- _Source passage_:

Brecht continued in May of 1941 with his wife, children and secretary through Russia to the United States, eventually ending in Santa Monica. Ruth Berlau, a Danish actress and Brecht's mistress, had joined family in Helsinki and travelled with them from Finland to America Margarete Steffin, a German proletarian writer and Brecht's secretary and mistress, died in Moscow; she had been tubercular when she left Germany. Like Berlau, she made contributions to Brecht’s exile plays.

The family settled down in a small house in Santa Monica, California. Brech was prepared to stay longer, he made efforts to get his plays produced on Broadway, and tried to write for Hollywood, but the only script that found partial acceptance was Hangmen Also Die (1942). This anti-Nazi film was directed by Fritz Lang, the screenplay was written by John Wexley. "The intellectual isolation here is enormous," Brecht compained. "Compared to Hollywood, Svendborg was a world center." His ideas, such as "the production, distribution and enjoyment of bread," were not taken seriously by movie moguls.

In 1947 Brecht was accused of un-American activities, but managed to confuse with half-truths J. Parnell Thomas, the chairman of the House Committee on Un-American Activities, who praised Brecht for being an exemplary witness. The Committee broadcast the hearings on the radio; the "Brecht show" can be heard on a Folkways recording. However, Brecht had seen the writing on the wall and he flew to Switzerland, without waiting for the opening of his play Galileo in New York.

Between the years 1938 and 1945 Brecht wrote his four great plays. Leben des Galilei (1938-39, The Life of Galileo), which did follow too slavishly the actual historical person, dealt with the hero's self-condemnation for giving up his heliocentric theory in front of the Inquisition. Originally it was aimed at Broadway with Peter Lorre and Lotte Lenya playing the central roles. Mutter Courage und ihre Kinder (1939) was an attempt to demonstrate that greedy small entrepreneurs make devastating wars possible. "What they could do with round here is a good war. What else can you expect with peace running wild all over the place? You know what the trouble with peace is? No organization." Der gute Mensch von Sezuan (1938-40) examined the dilemma of how to be virtuous and at the same time survive in a capitalist world, and Der kaukasische Kreidekreis (1944-45), demonstrating that ownership belongs best to those who can make humane use of it.

Hollywood never opened its doors to Brecht, who sketched notes for more than fifty films. With one exception, he sold no stories and finished no screenplays. For Peter Lorre, who had become a star, Brecht wrote film treatments and Schweyk im Zweiten Weltkrieg, a stage version of Jaroslav Hasek's The Good Soldier Švejk. He was also interested in bringing Edgar Lee Masters's Spoon River Anthology to the screen.

- _Entries_:

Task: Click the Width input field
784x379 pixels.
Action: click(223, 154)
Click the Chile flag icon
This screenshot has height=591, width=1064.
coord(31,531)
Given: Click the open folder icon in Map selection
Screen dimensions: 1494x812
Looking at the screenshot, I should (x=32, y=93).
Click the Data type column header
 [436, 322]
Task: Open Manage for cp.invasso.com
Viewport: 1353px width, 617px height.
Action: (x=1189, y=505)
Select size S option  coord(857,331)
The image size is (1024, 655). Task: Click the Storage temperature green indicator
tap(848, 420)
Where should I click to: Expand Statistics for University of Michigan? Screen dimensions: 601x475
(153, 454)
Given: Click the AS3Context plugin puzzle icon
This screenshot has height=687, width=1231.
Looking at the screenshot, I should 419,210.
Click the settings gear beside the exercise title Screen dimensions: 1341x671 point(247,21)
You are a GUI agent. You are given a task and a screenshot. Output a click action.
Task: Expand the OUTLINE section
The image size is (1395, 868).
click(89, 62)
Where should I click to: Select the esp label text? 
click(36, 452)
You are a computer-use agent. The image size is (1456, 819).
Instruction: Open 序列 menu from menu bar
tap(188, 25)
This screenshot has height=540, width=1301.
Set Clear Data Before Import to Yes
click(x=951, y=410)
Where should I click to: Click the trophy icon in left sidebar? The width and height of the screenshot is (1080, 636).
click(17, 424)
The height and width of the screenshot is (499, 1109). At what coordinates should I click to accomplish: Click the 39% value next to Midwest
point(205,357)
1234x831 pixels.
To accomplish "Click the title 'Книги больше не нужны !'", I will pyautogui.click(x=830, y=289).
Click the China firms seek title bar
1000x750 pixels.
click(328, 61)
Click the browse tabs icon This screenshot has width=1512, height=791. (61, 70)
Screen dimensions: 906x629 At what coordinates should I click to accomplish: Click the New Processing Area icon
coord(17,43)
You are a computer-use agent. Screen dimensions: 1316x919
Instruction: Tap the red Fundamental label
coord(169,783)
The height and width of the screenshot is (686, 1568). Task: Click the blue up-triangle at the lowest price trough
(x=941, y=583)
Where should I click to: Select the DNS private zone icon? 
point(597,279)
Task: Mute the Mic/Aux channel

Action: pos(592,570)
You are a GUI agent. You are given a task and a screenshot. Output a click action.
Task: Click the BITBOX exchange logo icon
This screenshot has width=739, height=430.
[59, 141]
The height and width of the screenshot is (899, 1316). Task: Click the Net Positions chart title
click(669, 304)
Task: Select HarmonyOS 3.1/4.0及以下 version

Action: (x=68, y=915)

- _Written task A_:
In the passage on Brecht's exile, who directed the film Hangmen Also Die?
- _Written task B_:
Restate the passage on Brecht's exile starting at "Hollywood never opened" and ending at "to the screen.", switching "screenplays" to "scripts".

- _Correct answer A_:
Fritz Lang

- _Correct answer B_:
Hollywood never opened its doors to Brecht, who sketched notes for more than fifty films. With one exception, he sold no stories and finished no scripts. For Peter Lorre, who had become a star, Brecht wrote film treatments and Schweyk im Zweiten Weltkrieg, a stage version of Jaroslav Hasek's The Good Soldier Švejk. He was also interested in bringing Edgar Lee Masters's Spoon River Anthology to the screen.